### TASK DESCRIPTION
Once the line with "This screenshot has width=700, height=671." is found, repeat exactly that line and every one after it until the data below ends, including the last line.

### DATA TO PROCESS
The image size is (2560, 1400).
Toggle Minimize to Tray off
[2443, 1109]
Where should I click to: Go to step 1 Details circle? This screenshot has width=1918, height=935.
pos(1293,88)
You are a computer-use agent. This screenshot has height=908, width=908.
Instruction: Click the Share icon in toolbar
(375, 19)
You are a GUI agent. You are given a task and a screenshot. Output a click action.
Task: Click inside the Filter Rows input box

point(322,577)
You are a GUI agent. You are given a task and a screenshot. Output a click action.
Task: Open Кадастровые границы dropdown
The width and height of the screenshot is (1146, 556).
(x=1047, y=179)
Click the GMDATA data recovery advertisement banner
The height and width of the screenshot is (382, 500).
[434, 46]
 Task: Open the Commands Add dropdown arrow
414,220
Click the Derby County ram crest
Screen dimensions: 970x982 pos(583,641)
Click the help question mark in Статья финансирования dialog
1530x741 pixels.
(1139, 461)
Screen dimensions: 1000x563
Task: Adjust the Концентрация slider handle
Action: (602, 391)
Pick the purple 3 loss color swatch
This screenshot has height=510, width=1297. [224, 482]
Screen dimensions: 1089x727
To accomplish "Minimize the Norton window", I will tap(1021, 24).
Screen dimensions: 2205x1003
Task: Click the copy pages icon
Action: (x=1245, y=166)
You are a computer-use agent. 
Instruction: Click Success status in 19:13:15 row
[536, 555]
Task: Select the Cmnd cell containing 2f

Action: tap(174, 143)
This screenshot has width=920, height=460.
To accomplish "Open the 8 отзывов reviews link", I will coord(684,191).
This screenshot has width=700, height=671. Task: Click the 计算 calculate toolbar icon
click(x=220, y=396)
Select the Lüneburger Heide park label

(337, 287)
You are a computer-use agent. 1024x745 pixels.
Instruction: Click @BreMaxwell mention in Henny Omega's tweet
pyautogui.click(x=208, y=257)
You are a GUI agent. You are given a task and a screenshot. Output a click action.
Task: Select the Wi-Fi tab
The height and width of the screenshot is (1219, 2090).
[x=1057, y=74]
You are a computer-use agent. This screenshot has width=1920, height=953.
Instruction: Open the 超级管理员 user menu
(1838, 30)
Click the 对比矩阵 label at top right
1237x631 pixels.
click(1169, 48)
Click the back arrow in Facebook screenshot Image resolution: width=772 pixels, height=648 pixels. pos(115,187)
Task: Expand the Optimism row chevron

### SOLUTION TO THIS PROBLEM
This screenshot has width=700, height=671. Task: Click the 计算 calculate toolbar icon
click(x=220, y=396)
Select the Lüneburger Heide park label

(337, 287)
You are a computer-use agent. 1024x745 pixels.
Instruction: Click @BreMaxwell mention in Henny Omega's tweet
pyautogui.click(x=208, y=257)
You are a GUI agent. You are given a task and a screenshot. Output a click action.
Task: Select the Wi-Fi tab
The height and width of the screenshot is (1219, 2090).
[x=1057, y=74]
You are a computer-use agent. This screenshot has width=1920, height=953.
Instruction: Open the 超级管理员 user menu
(1838, 30)
Click the 对比矩阵 label at top right
1237x631 pixels.
click(1169, 48)
Click the back arrow in Facebook screenshot Image resolution: width=772 pixels, height=648 pixels. pos(115,187)
Task: Expand the Optimism row chevron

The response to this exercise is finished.